PHF: Portable Hypertext Format

Save an entire webpage in a single HTML file like a PDF, using data: URLs

PHF_Get version 0.4.0 (beta)
  • Note: Valid http:// or https:// URLs only. This operation may take up to a minute or two for large and / or complicated pages. Please be patient. The script will time out after two (2) minutes.

  • Choose User Agent
    • phf_get %{version}
    • Mozilla/5.0 AppleWebKit/537.36 (KHTML, like Gecko; compatible; ClaudeBot/1.0; +claudebot@anthropic.com)

What's Happening?

Have you ever downloaded a webpage only to find out that it becomes a shadow of its former self when viewed later? In order for downloaded webpages to work properly, all of the associated content, such as images, stylesheets and javascripts, must be downloaded as well or you end up with an unstyled mess of text. What if you could download a complete single webpage, with all associated content, all in one file?

Many people know that in Opera, Mozilla/Firefox, Safari and Konqueror browsers, images can be embedded into your HTML pages and stylesheets using data: URLs. Yet this ability can be extended to include virtually any type of file, from stylesheet to external javascript.

This tool will download a webpage you specify and grab all associated content, such as images, stylesheets and javascripts. External content will be encoded in data: URLs and substituted for the original URLs. The result is an HTML document which is completely self-contained; all styling, scripting and image data is included in a single file, like a PDF. The only problem is, it won't work in MSIE; you must load the completed file in a newer browser.

I call this resulting document a PHF because you can save it, move it and email it, just like a PDF. There are no folders or linked files necessary; the HTML page you download should appear and (if the javascript isn't too complex) behave completely like the original. Try it for yourself using the form above.

Where This Method Falls Short

  1. The principal advantage other "all-in-one" formats (.mhtml etc.) have over PHF is when a page happens to include the same large assets in several locations. For example, you could include the same large font file in multiple .css files, and your browser will know to use its cached version instead of requesting the same file again from the server. Likewise, in the .mhtml format, the data for each asset is stored only once, and then referenced by the other files using a special system of substitution strings, much like the way email behaves. Using PHF however, the same lo-o-o-o-o-ong data: URL must be included for every instance of the asset used, wherever it is encountered.

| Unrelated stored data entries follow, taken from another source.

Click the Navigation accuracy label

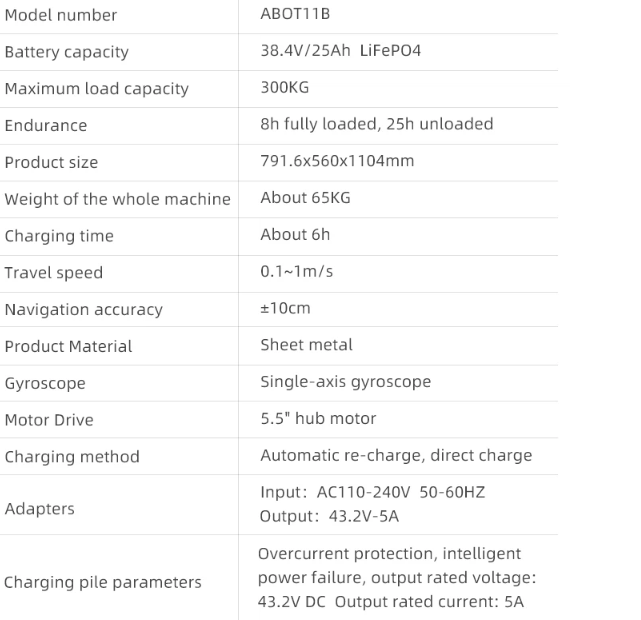pyautogui.click(x=83, y=310)
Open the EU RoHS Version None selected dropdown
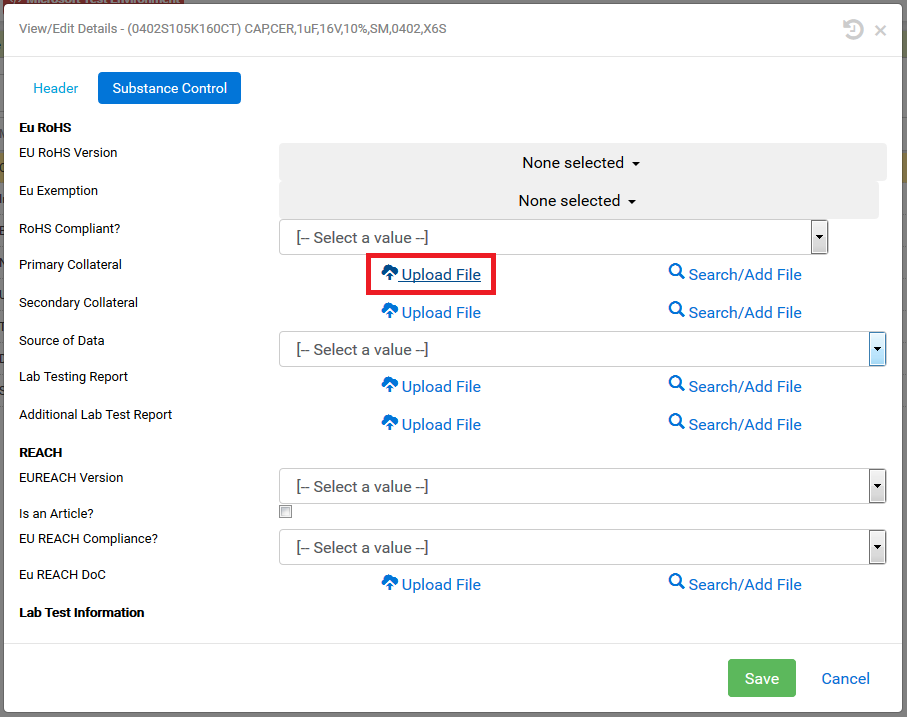Image resolution: width=907 pixels, height=717 pixels. coord(581,162)
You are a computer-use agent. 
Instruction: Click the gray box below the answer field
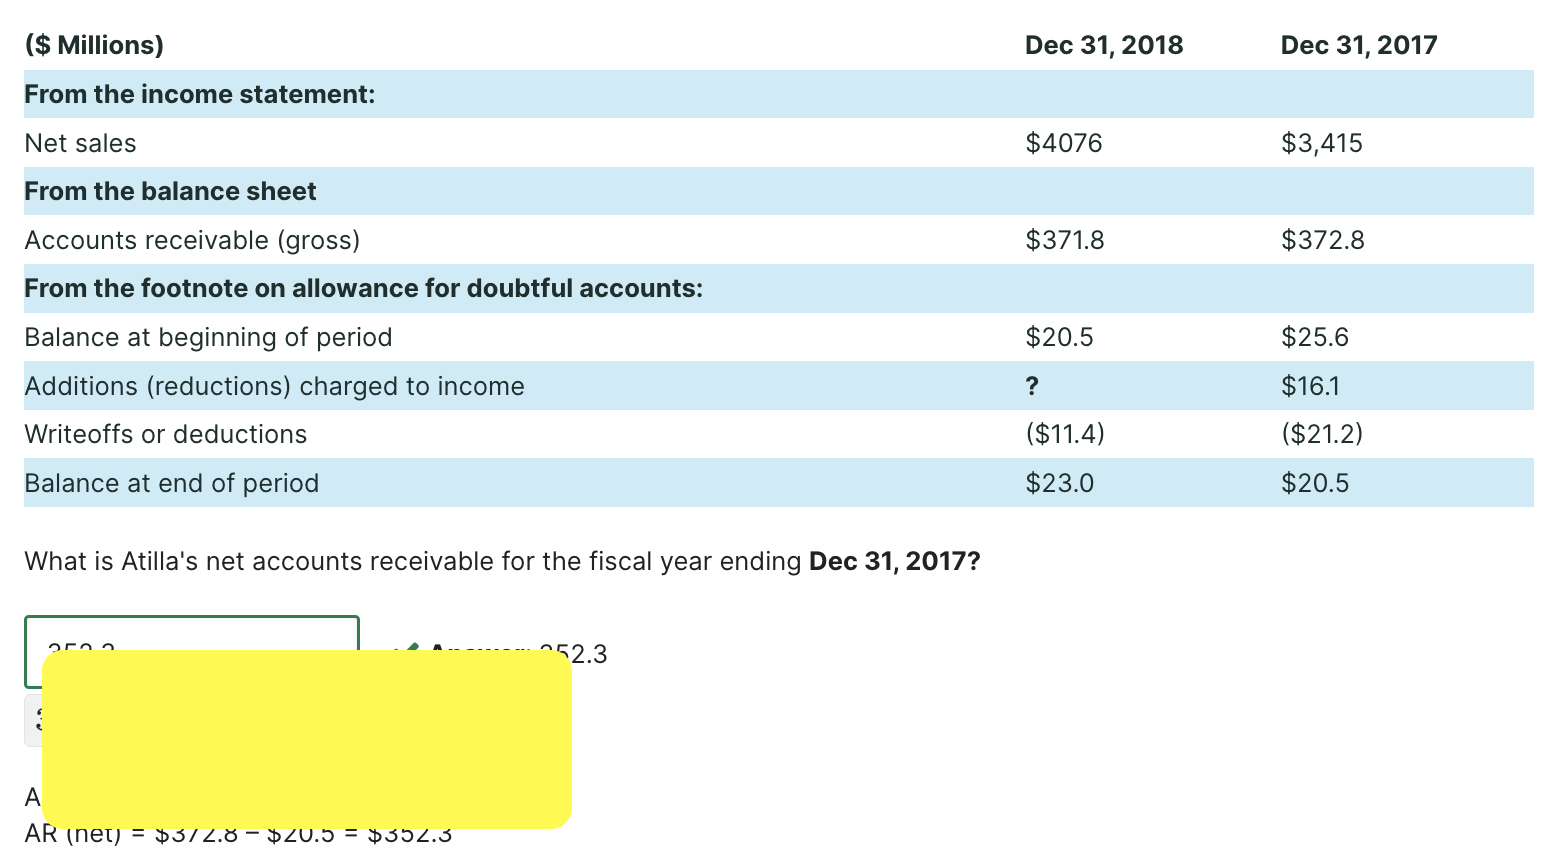pos(33,720)
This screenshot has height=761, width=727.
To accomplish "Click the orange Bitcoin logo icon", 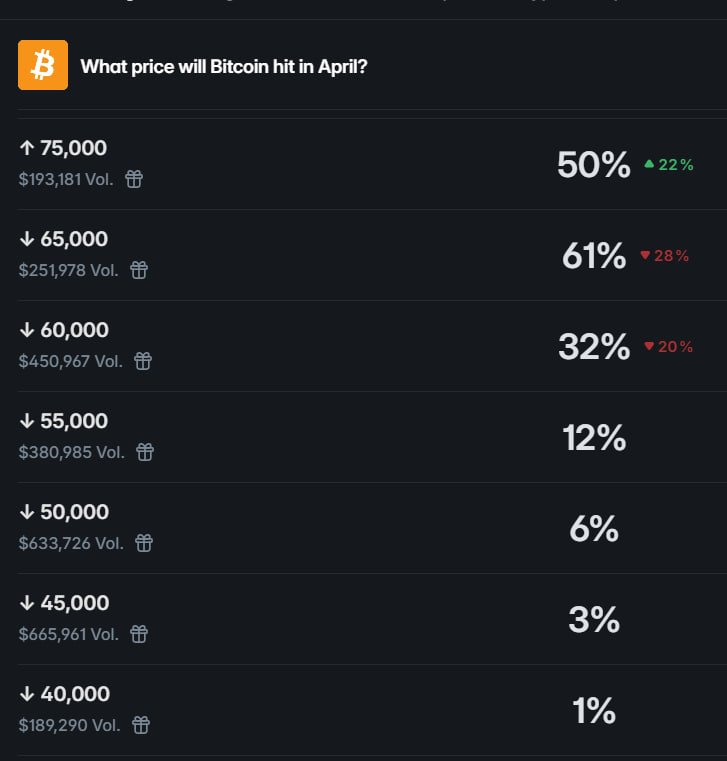I will [43, 65].
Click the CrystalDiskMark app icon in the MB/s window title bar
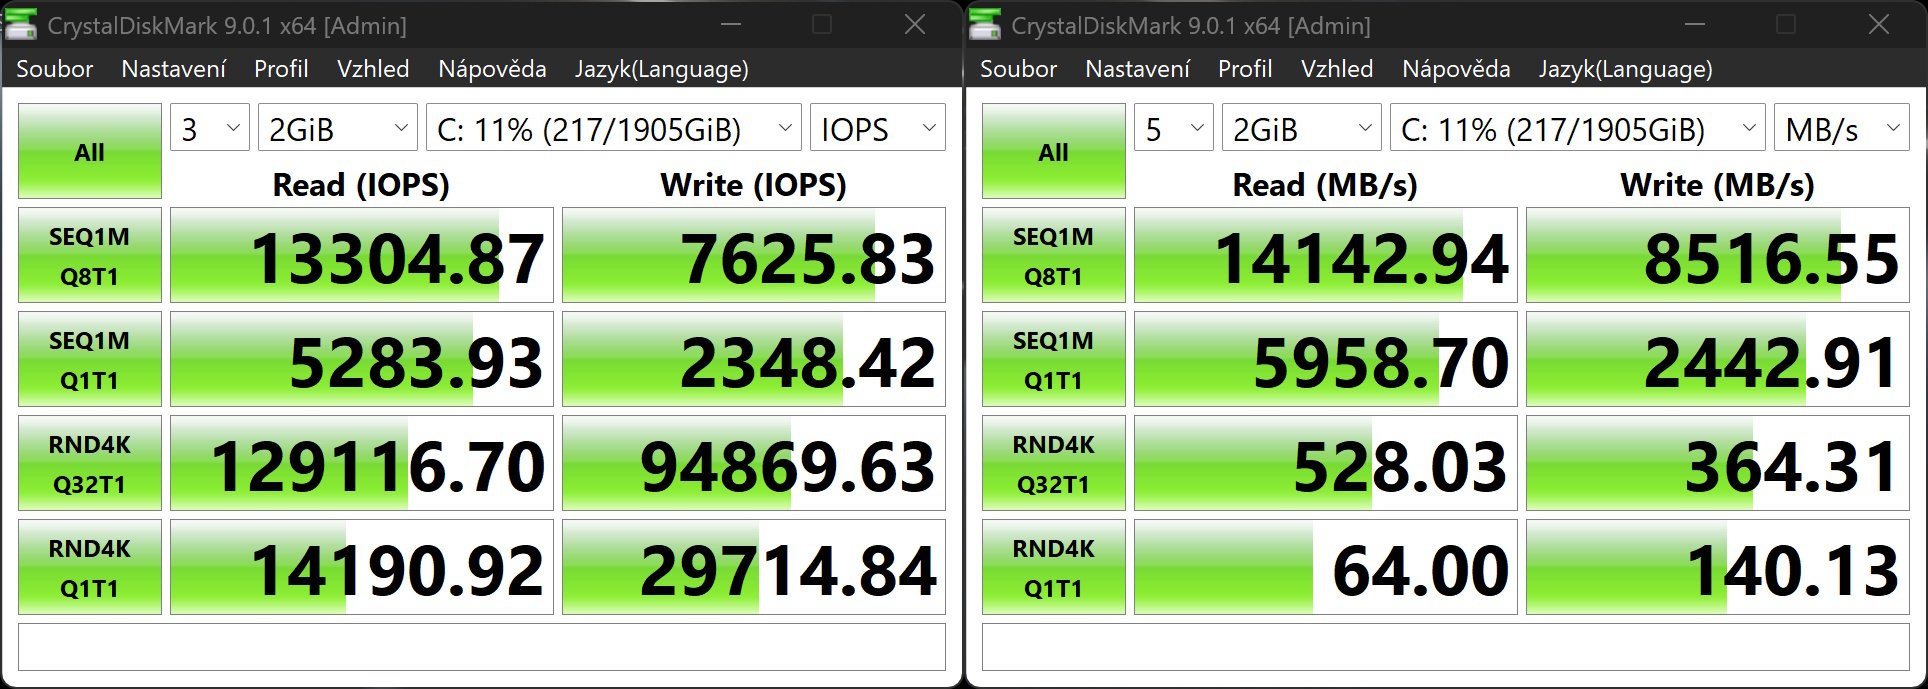The width and height of the screenshot is (1928, 689). [x=986, y=25]
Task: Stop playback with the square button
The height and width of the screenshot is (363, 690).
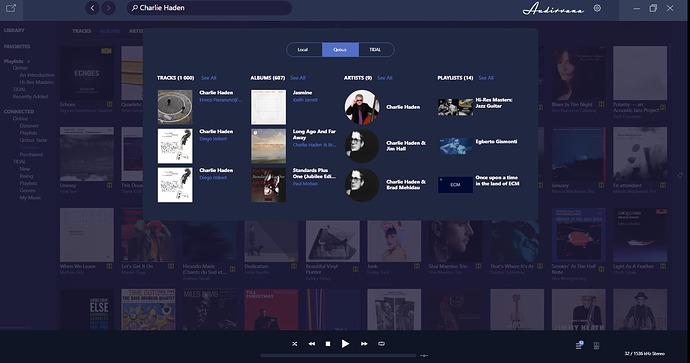Action: tap(328, 344)
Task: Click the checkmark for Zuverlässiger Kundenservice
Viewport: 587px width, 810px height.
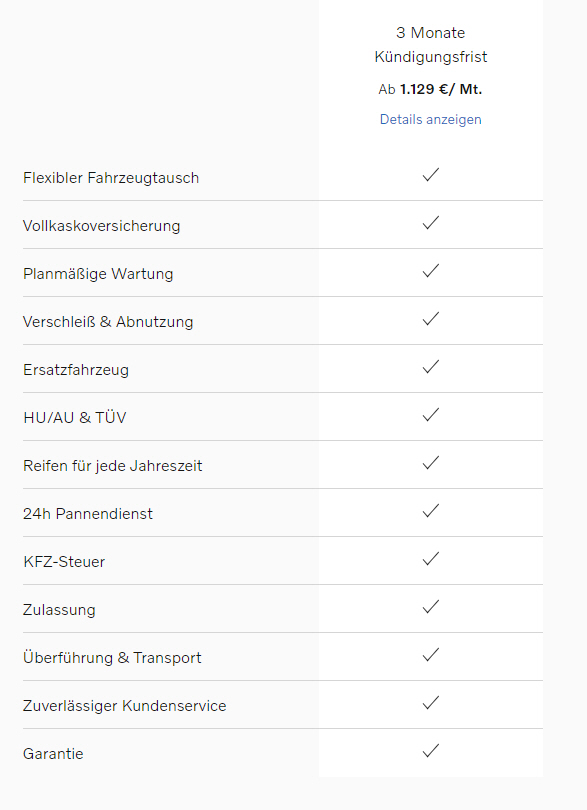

    In addition, a browser exporting an .mhtml file has the benefit of its own internal page logic which gives it an exhaustive list of all assets the current page is using. Assets the current page is not using can be ignored, while in contrast the PHF format will download and save all referenced assets, regardless of whether they are used or not. These assets could be, for example, url( ... ) linked images in your .css file in style rules that don't apply to the current page.

    The above can lead to seemingly small-sized pages resulting in absolutely gigantic PHF files!

  2. Another advantage of browser-based .mhtml export formats is that your browser also has access to all of your cookies for the domain you are downloading the file from. This means it will account for your login state and other interactive modifications the site may make on your specific behalf. The PHF tool can only get pages that aren't behind a login or other cookie-based access controls.

Version 0.4.0 (beta)

Get the PHP source for this tool! This script is licenced under the BSD licence.

Important to note

  1. The script includes external javascript files as-is; it will not parse them for URLs.
  2. I am developing this script right here, using the very file referenced by the form, so this service may be unavailable or broken from time to time.
  3. The internal script time limit has been set to two (2) minutes. If the URL (and associated assets) you requested takes longer than this time to download and parse, the script will time out with no output generated.
  4. This copy of the script has been set so any single file retrieved can have a maximum size of 512kB (the total returned PHF may be larger than this). Any individual files larger than this will be ignored.
  5. All PHP errors and weird things like unusual mime-types encountered while running this script are logged for me to review. So feel free to use it on all kinds of URLs in order to break it!
  6. You can also helpfully report bugs using my contact form.

Host it yourself!

This tool essentially downloads all the files associated with the supplied webpage URL. It costs me bandwidth to grab it, CPU time to process it, and more bandwidth to serve it. If you have your own webspace with PHP + cURL, you can do me a favour and host your own copy using the source code!